Technology weblog

Friday Sep 03, 2010

Unit tests rendered useless

In this post I will argue why test coverage obtained from functional tests leads to associated metrics from which genuine conclusions can be drawn, as opposed to the much more commonly accepted view that useful test coverage related metrics can be obtained from mere unit tests. Moreover

  • Functional tests render most mocking frameworks redundant.
  • Line coverage of 95% should be feasible without too much effort.
  • This approach is seamlessly applied to agile development techniques.

Functional testing

For almost a year now, we have been putting almost all our testing efforts in writing functional tests, as opposed to the more classic and commonly accepted (j)unit tests. In this context, functional tests are purely derived from and based on user stories.


Primary motivation was and still is: the customer is primarily interested in the fact that his user stories are working satisfactory, and keep on doing so during development, considering the necessary and frequent refactoring efforts that are a direct consequence of the build the simplest thing that could possibly work principle from agile software development.

Stated differently, what does the customer care about a unit test coverage of 90% (or supposedly even higher), while at the same time his product is  still full of flaws? This is almost always the case, as (j)unit tests are necessary but not sufficient (if all the parts work separately, they do not necessarily do so when tied together to form an application).

On the other hand, inspection of the line coverage based on functional tests must lead to the conclusion that code that isn't covered is either caused by the fact that the code is redundant (dead) or the test does not cover all aspects of its associated user story. Practice has shown that this leads to a typical line coverage of around 95%.

Last but not least: functional tests makes TDD much easier.
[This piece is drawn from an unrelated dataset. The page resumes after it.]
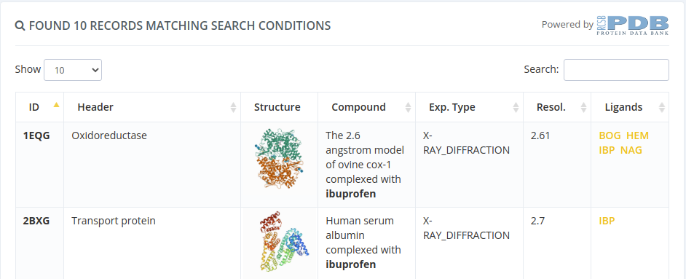Open record ID 1EQG

coord(36,135)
Write your functional test(s) first, based on your user story, and implement the simplest thing that could possibly work thereafter, until your test(s) succeed(s).


Summarizing, we found the following compelling arguments in favor of functional tests:

  • Inspection of test coverage metrics lead to conclusions that have business value, since you either missed to test an aspect from your user story, or your code does nothing and can be removed.
  • There is no risk of writing unit tests for dead code (I have seen this happening all too often).
  • As the functional tests are coded, regression testing comes as a bonus.
  • Line coverage higher than 90% can (and should!) easily be obtained with functional tests, whereas this can hardly be met with pure unit tests, i.e. without tricks such as reflection (e.g. for getters and setters).
  • Refactoring is no longer an issue, as one can refactor code as much as needed, as long as the functional tests refrain from failing.
In a subsequent post, I'll elaborate on the details related to the technical realization.